Hot Nerd: (with a twinkle in his eye) Let’s go upstairs.
Me: (steely) And what do you think is going to happen upstairs?
Hot Nerd: Um… I’m… I’m going to apologize.
Me: Yes. You probably are.
I thought maybe I had gotten through to him. Perhaps it dawned on him that he shouldn’t have spoken to me the way he did a few hours before. Maybe he realized that with the lack of sleep, and the crushing stress that I’ve been under – the last thing I needed was him criticizing me.
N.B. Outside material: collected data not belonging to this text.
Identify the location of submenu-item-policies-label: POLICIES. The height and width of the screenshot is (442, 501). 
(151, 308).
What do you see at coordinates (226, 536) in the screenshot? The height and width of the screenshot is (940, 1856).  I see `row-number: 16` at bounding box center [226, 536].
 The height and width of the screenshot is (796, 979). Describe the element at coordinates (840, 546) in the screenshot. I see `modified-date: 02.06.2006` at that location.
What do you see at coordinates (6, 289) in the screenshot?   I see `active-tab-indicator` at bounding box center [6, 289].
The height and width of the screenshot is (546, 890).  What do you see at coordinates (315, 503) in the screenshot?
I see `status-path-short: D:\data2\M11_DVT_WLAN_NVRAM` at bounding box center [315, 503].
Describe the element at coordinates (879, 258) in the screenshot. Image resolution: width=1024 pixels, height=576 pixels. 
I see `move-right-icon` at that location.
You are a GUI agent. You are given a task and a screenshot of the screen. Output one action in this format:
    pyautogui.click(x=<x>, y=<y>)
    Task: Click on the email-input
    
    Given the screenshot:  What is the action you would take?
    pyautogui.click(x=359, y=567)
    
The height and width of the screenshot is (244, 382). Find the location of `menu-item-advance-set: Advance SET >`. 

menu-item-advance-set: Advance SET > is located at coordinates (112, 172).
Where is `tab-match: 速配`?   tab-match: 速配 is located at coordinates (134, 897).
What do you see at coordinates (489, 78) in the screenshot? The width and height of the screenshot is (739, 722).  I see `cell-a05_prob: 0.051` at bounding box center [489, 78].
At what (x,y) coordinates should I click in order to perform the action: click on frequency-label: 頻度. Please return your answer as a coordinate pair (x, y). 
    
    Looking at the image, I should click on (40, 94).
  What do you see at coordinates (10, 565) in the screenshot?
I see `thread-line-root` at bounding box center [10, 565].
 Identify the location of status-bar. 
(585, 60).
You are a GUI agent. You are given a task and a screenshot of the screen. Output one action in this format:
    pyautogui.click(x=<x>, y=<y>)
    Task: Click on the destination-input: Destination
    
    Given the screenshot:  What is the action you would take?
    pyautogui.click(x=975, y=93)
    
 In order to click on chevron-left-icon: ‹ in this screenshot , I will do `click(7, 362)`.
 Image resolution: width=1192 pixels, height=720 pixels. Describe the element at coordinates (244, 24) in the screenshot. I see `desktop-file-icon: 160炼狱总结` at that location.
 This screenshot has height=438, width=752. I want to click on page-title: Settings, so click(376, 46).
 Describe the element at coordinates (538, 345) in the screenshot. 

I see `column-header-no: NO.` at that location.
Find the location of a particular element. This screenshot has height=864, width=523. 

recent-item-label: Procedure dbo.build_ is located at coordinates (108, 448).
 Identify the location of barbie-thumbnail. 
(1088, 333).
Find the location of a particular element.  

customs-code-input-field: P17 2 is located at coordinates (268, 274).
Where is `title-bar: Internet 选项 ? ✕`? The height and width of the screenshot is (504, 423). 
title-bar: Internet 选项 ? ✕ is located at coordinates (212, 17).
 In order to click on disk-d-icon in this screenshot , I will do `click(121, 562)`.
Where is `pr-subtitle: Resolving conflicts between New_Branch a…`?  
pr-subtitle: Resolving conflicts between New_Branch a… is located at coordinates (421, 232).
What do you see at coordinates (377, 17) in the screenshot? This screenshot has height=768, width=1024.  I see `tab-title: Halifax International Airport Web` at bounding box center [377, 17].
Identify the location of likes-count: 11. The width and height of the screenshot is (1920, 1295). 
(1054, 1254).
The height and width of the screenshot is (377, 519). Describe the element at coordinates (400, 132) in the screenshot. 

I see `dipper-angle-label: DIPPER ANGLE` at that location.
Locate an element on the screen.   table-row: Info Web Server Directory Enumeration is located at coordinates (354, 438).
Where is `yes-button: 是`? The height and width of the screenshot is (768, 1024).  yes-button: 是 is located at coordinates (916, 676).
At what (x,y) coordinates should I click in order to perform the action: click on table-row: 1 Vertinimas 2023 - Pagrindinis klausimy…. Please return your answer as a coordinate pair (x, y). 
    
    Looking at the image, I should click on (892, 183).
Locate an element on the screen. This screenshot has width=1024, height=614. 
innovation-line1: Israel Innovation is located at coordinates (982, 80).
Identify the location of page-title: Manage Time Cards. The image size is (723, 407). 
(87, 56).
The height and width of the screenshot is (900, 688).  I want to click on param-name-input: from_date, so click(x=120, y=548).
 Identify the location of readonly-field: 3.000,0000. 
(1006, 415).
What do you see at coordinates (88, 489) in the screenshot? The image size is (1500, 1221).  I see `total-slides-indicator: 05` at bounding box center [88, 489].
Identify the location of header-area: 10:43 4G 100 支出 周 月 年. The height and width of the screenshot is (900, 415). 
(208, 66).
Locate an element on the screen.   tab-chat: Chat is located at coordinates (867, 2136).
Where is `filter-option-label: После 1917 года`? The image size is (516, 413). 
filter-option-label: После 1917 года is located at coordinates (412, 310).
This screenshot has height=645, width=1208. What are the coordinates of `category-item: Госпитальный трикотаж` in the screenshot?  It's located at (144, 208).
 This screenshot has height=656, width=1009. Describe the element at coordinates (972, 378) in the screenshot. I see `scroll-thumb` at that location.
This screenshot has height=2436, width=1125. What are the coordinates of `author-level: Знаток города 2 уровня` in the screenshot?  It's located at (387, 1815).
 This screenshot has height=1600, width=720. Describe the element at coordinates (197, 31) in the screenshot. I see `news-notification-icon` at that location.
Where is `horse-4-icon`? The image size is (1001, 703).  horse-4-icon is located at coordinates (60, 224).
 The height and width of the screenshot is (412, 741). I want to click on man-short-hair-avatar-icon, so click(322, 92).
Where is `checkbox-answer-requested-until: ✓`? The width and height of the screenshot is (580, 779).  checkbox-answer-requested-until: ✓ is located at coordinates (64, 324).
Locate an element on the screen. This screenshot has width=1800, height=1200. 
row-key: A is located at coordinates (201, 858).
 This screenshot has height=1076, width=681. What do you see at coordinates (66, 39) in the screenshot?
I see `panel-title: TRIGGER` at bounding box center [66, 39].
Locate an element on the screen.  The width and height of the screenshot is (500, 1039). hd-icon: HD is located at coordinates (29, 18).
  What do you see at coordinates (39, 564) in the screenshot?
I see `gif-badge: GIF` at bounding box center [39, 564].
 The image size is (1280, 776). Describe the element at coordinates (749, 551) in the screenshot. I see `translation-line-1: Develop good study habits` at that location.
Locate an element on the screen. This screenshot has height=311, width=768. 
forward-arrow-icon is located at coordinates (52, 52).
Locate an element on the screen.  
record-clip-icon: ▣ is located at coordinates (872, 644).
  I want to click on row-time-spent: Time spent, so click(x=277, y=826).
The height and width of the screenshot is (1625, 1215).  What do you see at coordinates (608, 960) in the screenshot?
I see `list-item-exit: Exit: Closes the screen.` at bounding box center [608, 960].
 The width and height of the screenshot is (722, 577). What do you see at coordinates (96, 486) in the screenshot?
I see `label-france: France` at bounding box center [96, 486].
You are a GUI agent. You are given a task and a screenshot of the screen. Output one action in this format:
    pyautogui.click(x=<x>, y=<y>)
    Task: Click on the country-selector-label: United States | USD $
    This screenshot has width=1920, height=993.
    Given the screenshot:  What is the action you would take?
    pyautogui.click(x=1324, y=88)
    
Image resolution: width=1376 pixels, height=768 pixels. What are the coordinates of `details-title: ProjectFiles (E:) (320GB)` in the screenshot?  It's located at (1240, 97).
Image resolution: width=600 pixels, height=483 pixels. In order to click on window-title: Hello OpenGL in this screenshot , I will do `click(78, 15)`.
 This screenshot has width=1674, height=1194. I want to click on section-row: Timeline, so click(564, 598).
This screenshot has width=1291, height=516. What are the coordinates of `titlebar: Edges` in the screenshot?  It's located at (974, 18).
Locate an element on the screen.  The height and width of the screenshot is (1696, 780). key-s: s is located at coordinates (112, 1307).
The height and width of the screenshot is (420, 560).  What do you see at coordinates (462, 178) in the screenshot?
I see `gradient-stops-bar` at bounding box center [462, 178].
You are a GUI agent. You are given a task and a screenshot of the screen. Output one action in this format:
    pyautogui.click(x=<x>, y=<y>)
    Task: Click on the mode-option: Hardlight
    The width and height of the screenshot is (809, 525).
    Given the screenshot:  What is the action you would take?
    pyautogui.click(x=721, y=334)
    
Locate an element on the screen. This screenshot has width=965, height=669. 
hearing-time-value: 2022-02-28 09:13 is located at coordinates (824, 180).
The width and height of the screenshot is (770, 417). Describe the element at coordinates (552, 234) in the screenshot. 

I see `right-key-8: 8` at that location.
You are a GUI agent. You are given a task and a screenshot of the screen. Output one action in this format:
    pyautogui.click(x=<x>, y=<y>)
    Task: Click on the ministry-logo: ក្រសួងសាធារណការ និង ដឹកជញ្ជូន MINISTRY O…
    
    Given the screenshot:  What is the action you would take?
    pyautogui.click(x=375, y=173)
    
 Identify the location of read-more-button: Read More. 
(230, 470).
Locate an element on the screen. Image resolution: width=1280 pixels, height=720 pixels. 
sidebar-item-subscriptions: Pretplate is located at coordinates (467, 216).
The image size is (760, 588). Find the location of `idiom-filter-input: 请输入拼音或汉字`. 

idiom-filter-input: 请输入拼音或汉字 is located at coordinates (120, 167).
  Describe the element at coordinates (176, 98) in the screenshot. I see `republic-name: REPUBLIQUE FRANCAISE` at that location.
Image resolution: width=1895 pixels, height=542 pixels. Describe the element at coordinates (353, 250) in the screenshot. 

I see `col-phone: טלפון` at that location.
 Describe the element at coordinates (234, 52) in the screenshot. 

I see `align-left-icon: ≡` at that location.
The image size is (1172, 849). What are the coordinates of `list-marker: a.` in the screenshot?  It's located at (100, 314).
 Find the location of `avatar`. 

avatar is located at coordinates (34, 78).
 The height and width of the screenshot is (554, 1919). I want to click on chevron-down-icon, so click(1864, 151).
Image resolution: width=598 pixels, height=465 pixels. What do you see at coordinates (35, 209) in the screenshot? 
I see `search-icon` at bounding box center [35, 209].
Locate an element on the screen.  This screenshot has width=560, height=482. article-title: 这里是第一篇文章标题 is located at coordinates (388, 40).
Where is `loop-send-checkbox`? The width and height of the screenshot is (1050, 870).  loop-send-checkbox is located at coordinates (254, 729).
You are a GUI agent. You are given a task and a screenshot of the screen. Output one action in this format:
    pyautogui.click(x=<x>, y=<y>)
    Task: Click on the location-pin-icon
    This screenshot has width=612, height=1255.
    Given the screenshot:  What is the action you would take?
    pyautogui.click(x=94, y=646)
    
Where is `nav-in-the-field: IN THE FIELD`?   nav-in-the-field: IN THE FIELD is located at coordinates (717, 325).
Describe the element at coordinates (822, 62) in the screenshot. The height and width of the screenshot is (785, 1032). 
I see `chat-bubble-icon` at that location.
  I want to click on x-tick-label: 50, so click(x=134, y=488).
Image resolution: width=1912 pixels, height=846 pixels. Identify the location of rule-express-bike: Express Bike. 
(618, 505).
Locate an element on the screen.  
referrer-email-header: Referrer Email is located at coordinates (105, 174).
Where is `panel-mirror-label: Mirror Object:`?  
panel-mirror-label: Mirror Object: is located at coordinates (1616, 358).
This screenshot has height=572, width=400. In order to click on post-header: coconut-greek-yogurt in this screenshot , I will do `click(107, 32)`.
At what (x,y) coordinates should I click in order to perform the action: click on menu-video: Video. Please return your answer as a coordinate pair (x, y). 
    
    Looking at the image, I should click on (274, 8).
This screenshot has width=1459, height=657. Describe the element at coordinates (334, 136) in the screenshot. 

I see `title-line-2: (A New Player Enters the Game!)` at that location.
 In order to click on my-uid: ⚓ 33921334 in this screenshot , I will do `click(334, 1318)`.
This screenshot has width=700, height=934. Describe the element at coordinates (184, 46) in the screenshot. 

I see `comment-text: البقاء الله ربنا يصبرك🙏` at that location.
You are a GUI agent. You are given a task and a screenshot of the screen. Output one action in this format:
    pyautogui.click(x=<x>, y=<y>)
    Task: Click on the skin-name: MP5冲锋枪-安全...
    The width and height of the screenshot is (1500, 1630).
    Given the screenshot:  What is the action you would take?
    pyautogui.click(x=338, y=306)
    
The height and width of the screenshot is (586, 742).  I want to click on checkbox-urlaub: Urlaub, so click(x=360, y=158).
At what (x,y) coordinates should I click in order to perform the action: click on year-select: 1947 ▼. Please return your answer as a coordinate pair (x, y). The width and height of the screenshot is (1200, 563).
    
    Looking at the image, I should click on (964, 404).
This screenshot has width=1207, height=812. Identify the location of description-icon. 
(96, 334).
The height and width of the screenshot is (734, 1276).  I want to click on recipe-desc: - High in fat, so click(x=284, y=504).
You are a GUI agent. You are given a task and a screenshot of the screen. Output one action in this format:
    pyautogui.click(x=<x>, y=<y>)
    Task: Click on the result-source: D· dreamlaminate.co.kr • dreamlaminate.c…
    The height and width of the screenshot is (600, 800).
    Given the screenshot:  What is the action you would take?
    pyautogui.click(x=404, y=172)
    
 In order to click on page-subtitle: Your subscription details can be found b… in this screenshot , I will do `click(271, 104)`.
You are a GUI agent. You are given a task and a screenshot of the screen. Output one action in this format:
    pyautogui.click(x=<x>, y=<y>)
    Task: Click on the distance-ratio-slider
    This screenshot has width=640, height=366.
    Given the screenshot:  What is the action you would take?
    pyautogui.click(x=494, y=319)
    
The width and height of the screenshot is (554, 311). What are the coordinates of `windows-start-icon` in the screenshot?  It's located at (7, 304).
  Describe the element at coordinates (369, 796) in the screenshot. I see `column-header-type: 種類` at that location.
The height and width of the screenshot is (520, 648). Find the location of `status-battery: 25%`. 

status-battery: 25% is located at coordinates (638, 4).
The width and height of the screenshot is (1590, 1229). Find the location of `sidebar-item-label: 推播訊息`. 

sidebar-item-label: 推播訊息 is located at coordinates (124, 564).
Maybe he really did hear me when I was yelling over whatever it was he was trying to say at the same time.
(upstairs in bed)
Hot Nerd: (turning me to face him) I’m sorry.
Me: You are?
Hot Nerd: (pulling my face closer) Mmm hmm.
Me: For what exactly?
Hot Nerd: *blink* (pause) You know.
Me: Tell me.
Hot Nerd: (squinting) Uh… you know… what I said…
Me: Which part?
Hot Nerd: … and what I did…
Me: Mm hmm. Which was?
Hot Nerd: Come on! You know!
Me: Yeah, I know! Do you?
Hot Nerd: (laughing, shrugging, and waving his arms) Yes! All of it… I’m sorry for all of it. Everything that happened. Sorry. (trying to kiss me) Oh, come on!
Me: (laughing) You have no idea.
***
The horn dog had no clue what he was supposed to be sorry for. Or maybe he wasn’t sorry for anything. This of course makes me feel unheard and dismissed.
So, no make up sex was had.
Just sex.
The talking it out, seeing each others’ side, and officially making up will come soon.